Data in this exercise:

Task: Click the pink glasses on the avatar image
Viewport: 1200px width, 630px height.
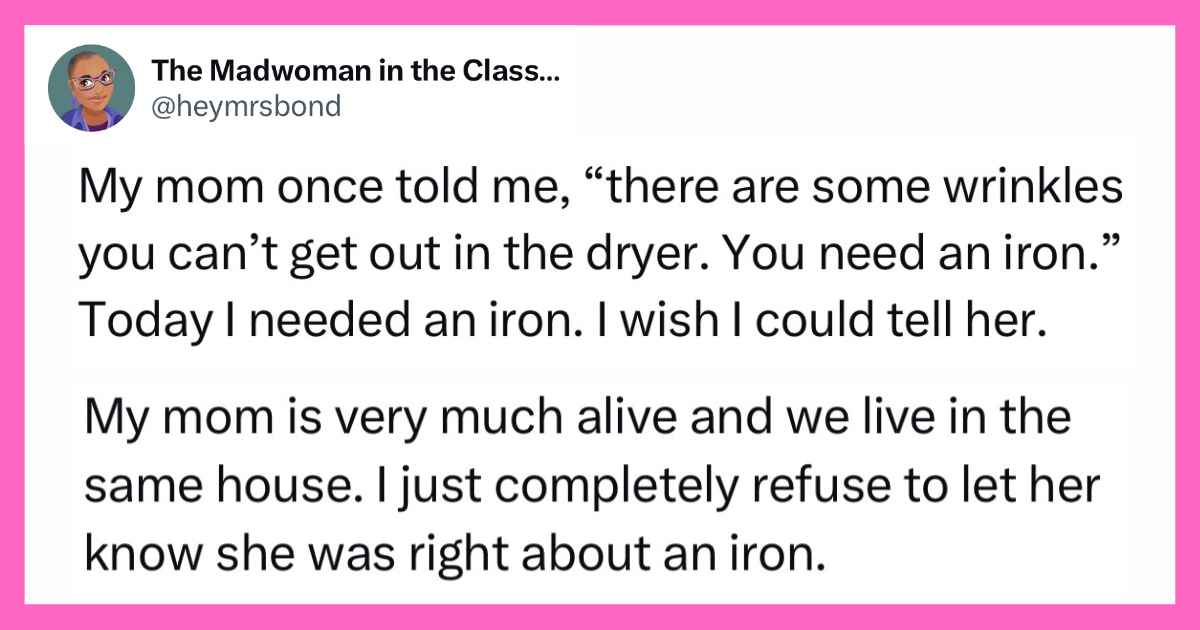Action: [90, 79]
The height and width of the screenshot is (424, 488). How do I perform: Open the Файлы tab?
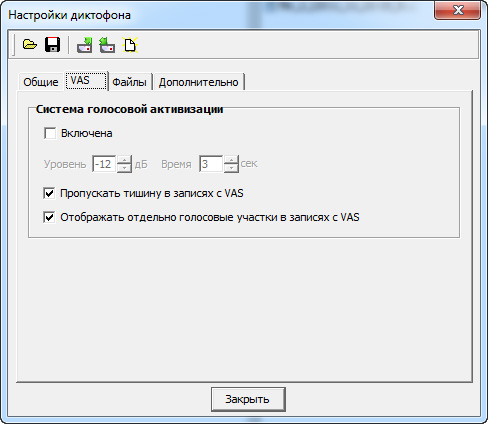click(x=130, y=82)
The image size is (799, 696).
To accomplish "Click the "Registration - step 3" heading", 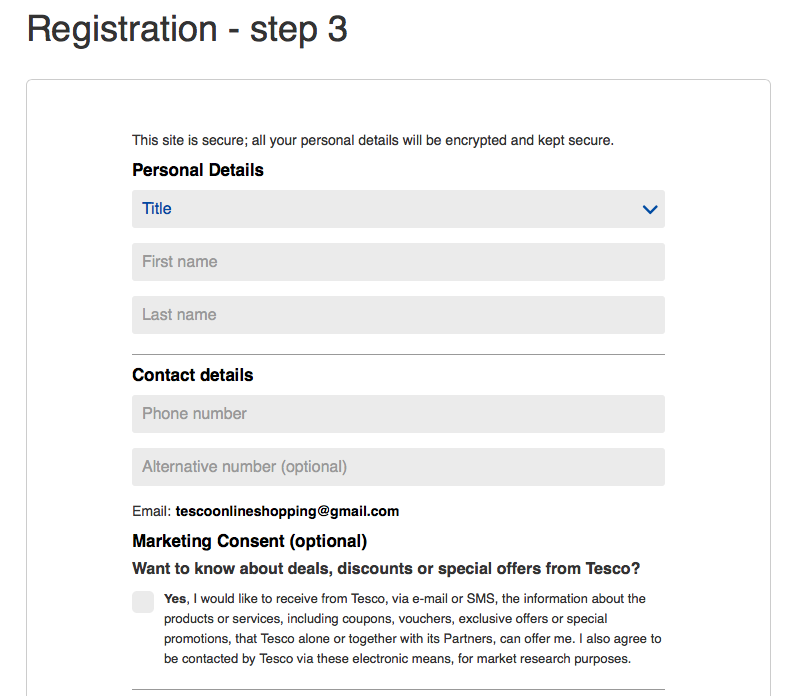I will tap(187, 29).
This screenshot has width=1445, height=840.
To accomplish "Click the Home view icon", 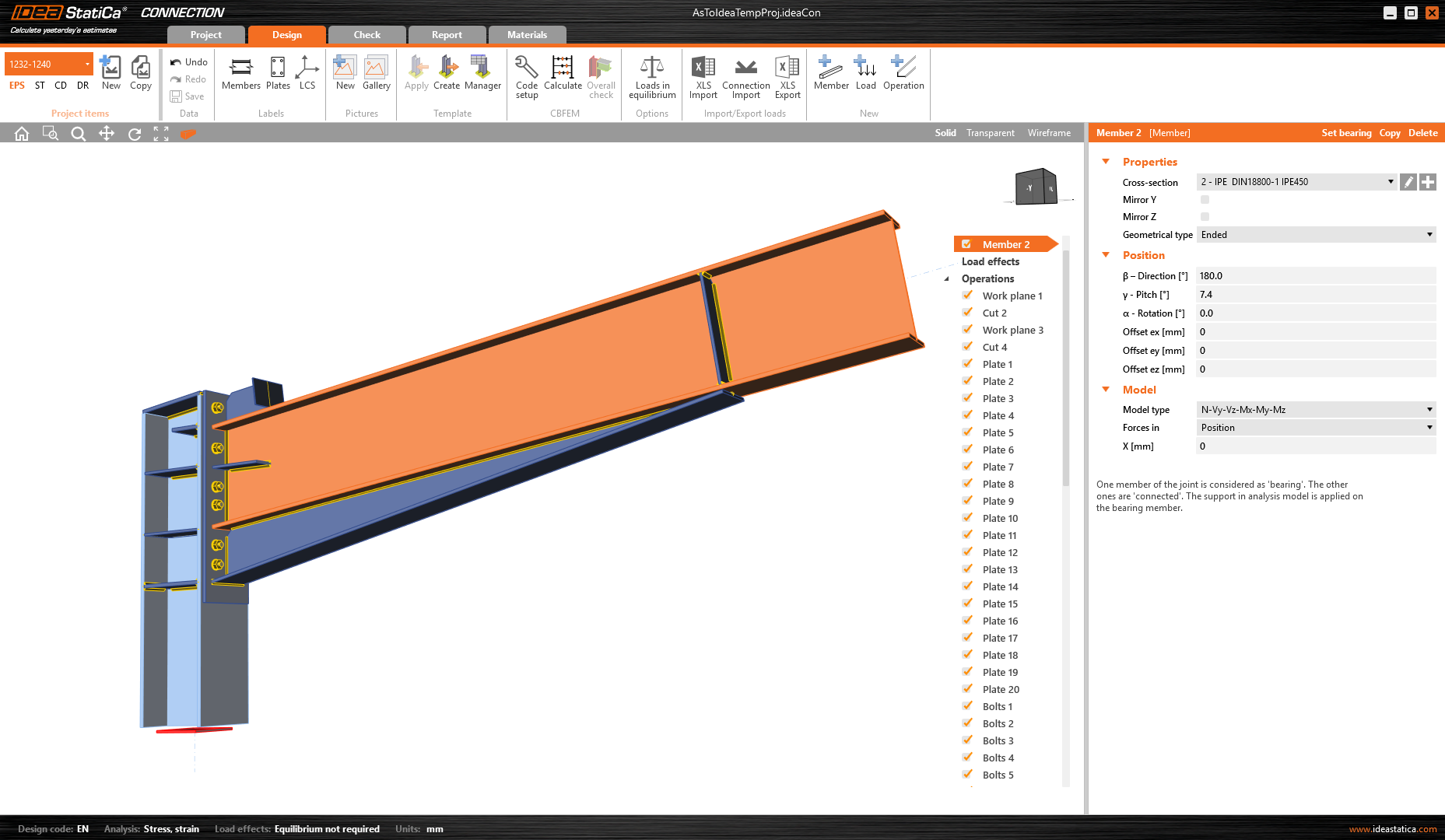I will click(22, 134).
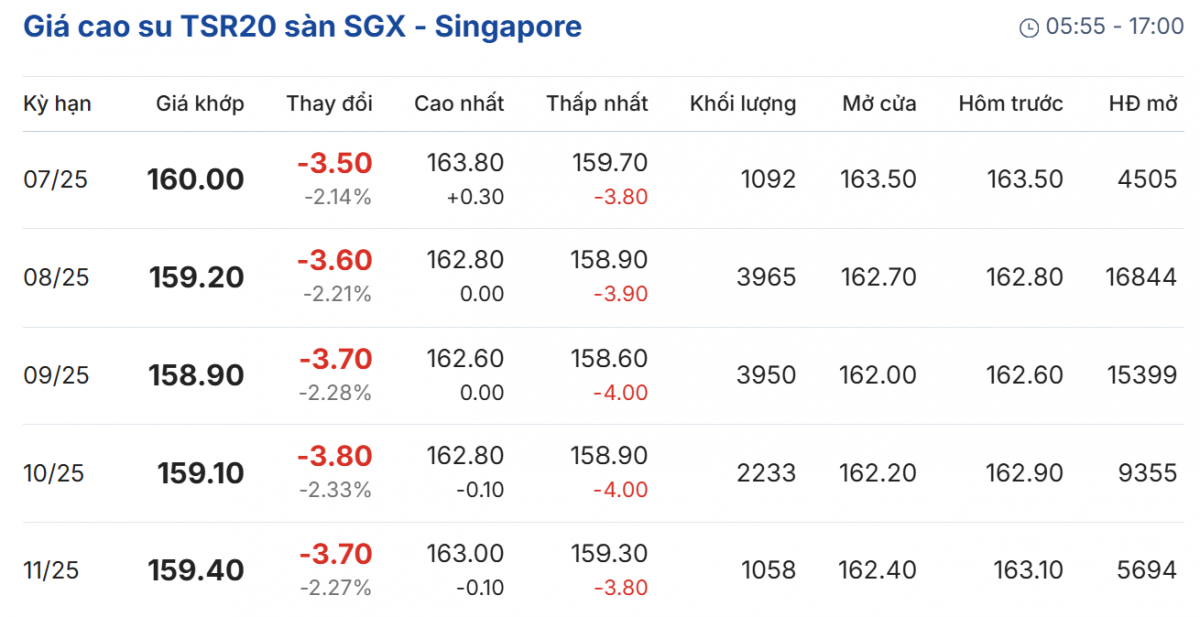The height and width of the screenshot is (617, 1200).
Task: Click the Giá khớp column header
Action: [200, 103]
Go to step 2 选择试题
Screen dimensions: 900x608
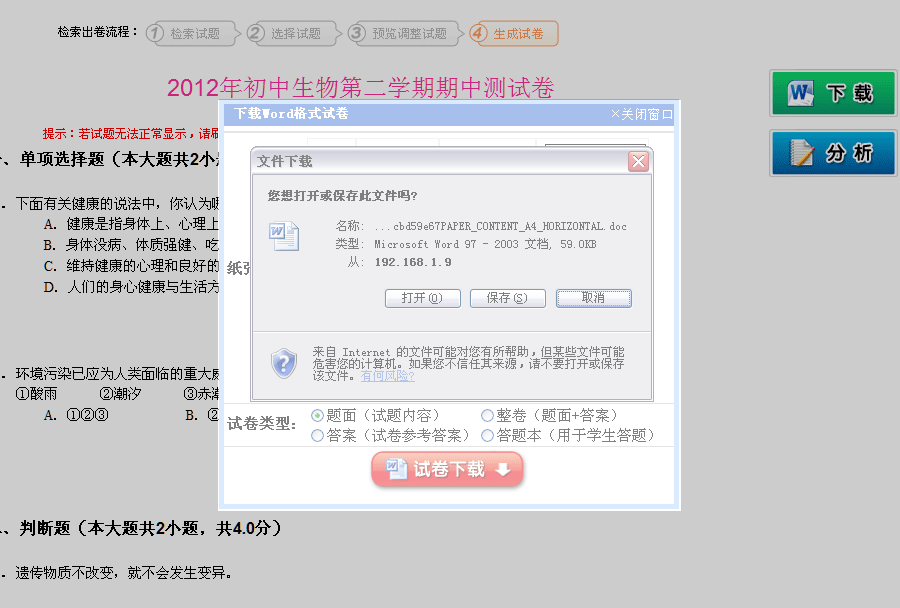tap(293, 33)
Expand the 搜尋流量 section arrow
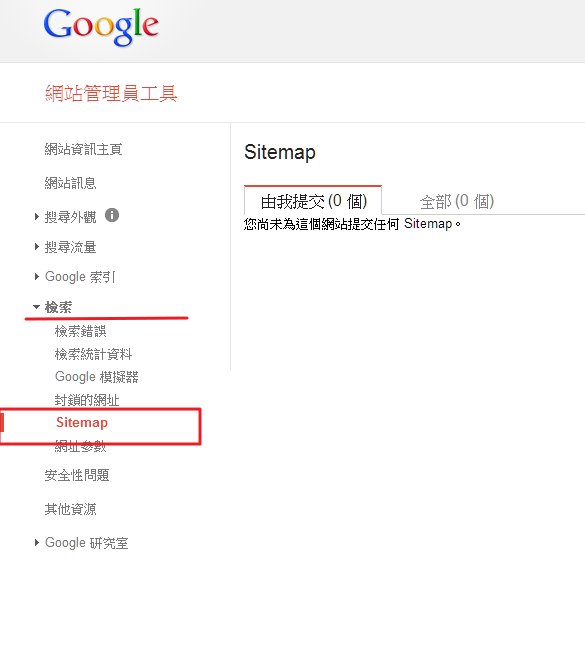 click(x=37, y=247)
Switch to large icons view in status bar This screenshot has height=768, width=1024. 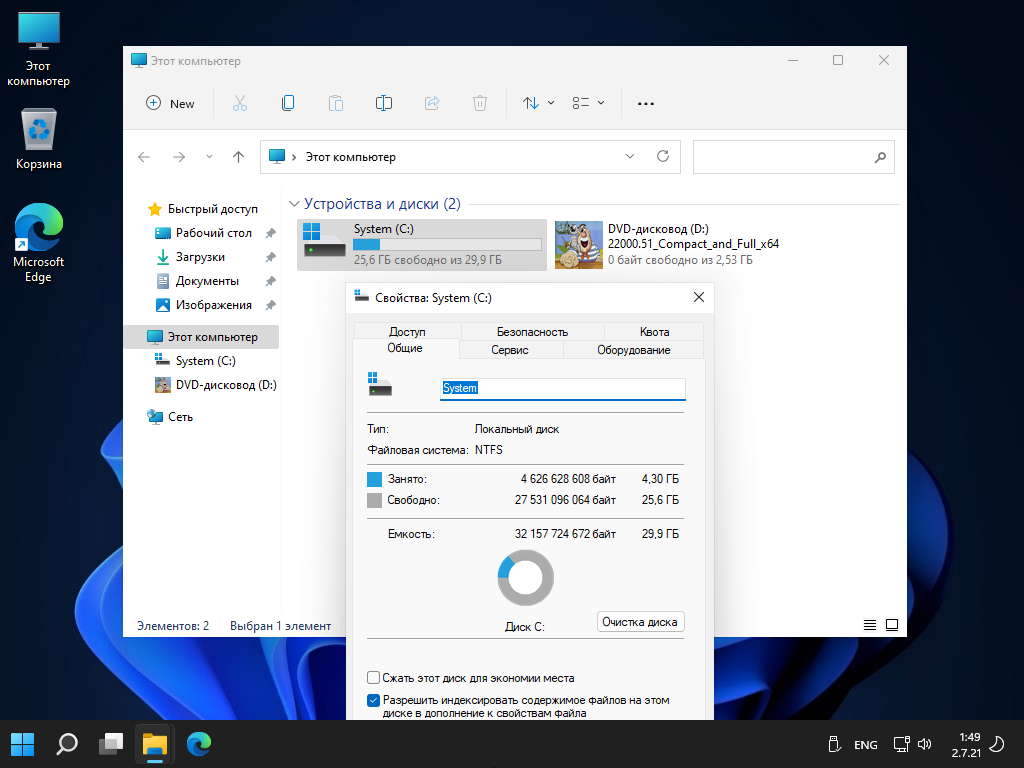891,625
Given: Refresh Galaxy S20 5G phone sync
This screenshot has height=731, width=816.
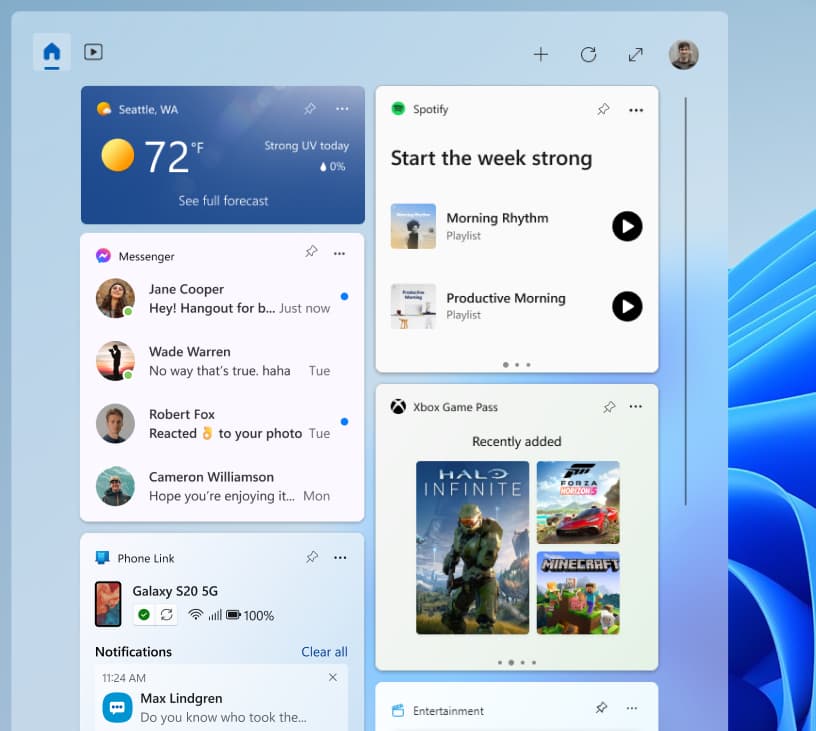Looking at the screenshot, I should [x=167, y=614].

Exercise: Look at the records above. Copy every line where the string "image" occurs.

Answer:
Task: Click the pink glasses on the avatar image
The image size is (799, 696).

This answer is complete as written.